The satire is scathing and brilliant.  Chuckie doesn't pull any punches, but he doesn't unilaterally beat up on American culture.  He exposes some of our weaknesses but shows how dictatorial, freedomless fascist training is also flawed and damaging.  I don't know if he goes so far as to promote a happy medium, but he certainly doesn't say that one side or the other is blameless.  The ending surprised me.  It was much more redeeming, I think, than Fight Club or what I would expect from Chuck.  But it was also a little bit "neater" than it needed to be.  The process rather than the product is the fun part of this one.

The writing style is postmodern, and I like it.  I'm lucky that I picked up the audiobook version, because the reader did a wonderful job and I don't think I could sit through reading-by-sight the choppy, jumbled (though hilarious) "sentences" of Chuckie's prose.

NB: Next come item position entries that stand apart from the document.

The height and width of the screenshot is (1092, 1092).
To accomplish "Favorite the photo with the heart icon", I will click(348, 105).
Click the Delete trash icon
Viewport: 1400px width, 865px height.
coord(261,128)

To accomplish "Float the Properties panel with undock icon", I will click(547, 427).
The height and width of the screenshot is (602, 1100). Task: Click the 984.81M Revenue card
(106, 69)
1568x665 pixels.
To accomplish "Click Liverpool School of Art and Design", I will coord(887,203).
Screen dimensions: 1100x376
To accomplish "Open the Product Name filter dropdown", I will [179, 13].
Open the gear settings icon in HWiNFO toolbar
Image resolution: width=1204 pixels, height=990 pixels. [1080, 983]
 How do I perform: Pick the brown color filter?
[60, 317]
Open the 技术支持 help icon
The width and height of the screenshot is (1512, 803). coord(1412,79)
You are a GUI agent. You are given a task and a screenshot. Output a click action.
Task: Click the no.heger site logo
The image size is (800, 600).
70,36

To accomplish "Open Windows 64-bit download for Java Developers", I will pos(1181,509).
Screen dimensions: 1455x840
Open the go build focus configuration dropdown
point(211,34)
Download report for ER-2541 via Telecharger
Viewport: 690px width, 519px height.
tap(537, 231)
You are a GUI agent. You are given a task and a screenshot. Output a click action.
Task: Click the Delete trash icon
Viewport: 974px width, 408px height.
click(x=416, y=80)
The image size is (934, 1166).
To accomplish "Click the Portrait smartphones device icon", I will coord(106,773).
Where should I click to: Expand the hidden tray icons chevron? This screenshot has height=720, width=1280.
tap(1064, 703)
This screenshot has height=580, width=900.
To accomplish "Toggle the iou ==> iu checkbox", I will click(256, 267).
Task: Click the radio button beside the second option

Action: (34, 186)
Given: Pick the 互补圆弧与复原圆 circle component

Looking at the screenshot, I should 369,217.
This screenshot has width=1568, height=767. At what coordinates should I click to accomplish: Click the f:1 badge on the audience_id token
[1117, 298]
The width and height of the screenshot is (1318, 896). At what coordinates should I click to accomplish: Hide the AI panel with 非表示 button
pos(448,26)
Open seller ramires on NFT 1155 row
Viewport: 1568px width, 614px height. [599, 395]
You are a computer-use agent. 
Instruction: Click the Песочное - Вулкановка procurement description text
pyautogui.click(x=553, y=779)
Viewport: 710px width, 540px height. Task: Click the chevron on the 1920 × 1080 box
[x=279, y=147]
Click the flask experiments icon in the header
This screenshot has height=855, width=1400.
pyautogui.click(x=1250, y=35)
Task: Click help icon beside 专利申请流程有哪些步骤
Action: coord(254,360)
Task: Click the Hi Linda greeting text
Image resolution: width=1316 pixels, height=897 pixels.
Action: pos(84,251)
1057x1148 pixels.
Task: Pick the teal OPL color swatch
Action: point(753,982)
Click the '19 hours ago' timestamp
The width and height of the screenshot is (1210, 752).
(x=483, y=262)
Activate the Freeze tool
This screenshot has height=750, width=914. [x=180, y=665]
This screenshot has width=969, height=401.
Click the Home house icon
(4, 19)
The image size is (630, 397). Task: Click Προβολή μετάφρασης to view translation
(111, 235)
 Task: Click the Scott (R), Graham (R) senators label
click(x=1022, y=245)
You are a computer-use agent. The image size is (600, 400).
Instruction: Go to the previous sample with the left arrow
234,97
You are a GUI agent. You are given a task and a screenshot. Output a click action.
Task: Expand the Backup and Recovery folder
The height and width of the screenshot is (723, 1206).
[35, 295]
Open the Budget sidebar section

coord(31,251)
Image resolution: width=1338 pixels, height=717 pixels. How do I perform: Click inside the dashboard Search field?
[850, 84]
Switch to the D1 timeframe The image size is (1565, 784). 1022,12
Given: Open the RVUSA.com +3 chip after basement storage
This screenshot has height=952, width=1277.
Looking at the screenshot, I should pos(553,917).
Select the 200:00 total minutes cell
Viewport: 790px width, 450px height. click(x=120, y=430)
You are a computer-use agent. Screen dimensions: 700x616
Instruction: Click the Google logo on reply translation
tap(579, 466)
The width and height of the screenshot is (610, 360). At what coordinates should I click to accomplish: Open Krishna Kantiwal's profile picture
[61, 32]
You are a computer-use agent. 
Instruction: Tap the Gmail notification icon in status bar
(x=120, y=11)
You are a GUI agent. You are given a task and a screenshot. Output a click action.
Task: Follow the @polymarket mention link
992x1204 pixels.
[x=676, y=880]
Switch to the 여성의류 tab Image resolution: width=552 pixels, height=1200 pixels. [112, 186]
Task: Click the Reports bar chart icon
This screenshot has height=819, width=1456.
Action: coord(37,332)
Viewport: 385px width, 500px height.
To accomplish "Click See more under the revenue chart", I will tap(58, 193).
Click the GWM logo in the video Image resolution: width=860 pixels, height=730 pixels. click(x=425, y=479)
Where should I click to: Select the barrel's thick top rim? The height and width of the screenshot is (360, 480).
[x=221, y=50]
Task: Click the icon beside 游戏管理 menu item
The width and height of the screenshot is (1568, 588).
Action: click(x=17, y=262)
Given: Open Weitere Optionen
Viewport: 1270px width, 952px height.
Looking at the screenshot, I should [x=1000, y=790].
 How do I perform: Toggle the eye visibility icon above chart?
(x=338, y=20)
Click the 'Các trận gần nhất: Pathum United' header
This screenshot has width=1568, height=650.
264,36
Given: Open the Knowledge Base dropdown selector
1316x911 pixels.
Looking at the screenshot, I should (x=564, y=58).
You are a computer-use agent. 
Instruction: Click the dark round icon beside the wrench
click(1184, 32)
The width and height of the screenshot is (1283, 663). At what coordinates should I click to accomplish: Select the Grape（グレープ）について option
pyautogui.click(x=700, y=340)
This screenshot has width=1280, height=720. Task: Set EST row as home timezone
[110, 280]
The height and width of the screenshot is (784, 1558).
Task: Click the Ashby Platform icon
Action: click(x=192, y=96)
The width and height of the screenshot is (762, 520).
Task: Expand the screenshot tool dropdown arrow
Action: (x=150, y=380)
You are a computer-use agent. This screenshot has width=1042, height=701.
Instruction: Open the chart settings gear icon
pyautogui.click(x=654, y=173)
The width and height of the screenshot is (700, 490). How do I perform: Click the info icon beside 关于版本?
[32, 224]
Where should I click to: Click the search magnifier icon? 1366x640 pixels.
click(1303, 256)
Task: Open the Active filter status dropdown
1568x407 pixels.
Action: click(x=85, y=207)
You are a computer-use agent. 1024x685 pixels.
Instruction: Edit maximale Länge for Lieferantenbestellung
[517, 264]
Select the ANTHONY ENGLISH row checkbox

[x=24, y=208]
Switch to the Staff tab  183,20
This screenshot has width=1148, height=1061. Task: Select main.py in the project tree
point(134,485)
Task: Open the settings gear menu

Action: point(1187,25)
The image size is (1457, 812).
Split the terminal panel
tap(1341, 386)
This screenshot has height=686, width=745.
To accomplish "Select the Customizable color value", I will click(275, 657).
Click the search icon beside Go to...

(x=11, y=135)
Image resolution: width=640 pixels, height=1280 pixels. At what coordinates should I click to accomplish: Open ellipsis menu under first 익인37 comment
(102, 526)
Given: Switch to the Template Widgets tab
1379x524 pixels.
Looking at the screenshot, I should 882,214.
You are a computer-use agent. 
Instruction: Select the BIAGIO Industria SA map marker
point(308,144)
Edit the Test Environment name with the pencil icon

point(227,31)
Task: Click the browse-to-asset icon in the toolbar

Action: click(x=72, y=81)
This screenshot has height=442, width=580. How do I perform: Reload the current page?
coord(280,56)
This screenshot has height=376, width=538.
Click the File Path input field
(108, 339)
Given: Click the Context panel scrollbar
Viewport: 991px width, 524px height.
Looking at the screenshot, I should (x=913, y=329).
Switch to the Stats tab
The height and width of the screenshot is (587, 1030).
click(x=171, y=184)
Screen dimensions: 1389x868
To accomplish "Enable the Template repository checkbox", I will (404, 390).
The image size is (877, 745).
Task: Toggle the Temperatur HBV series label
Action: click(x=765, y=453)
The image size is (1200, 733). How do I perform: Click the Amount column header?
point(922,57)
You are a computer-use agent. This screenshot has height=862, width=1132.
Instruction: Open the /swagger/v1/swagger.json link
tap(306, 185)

I liked this book a lot.  It is NOT for the faint of heart, and if you strongly dislike gratuitous and graphic violence, don't bother.  The social and political commentary are not novel enough to make this required reading for anyone, but it's great escapism if you're into that sort of thing.

1 comment:

PattiHaack said...

Chuck ROCKS! Thanks for the review. It's on my library list now.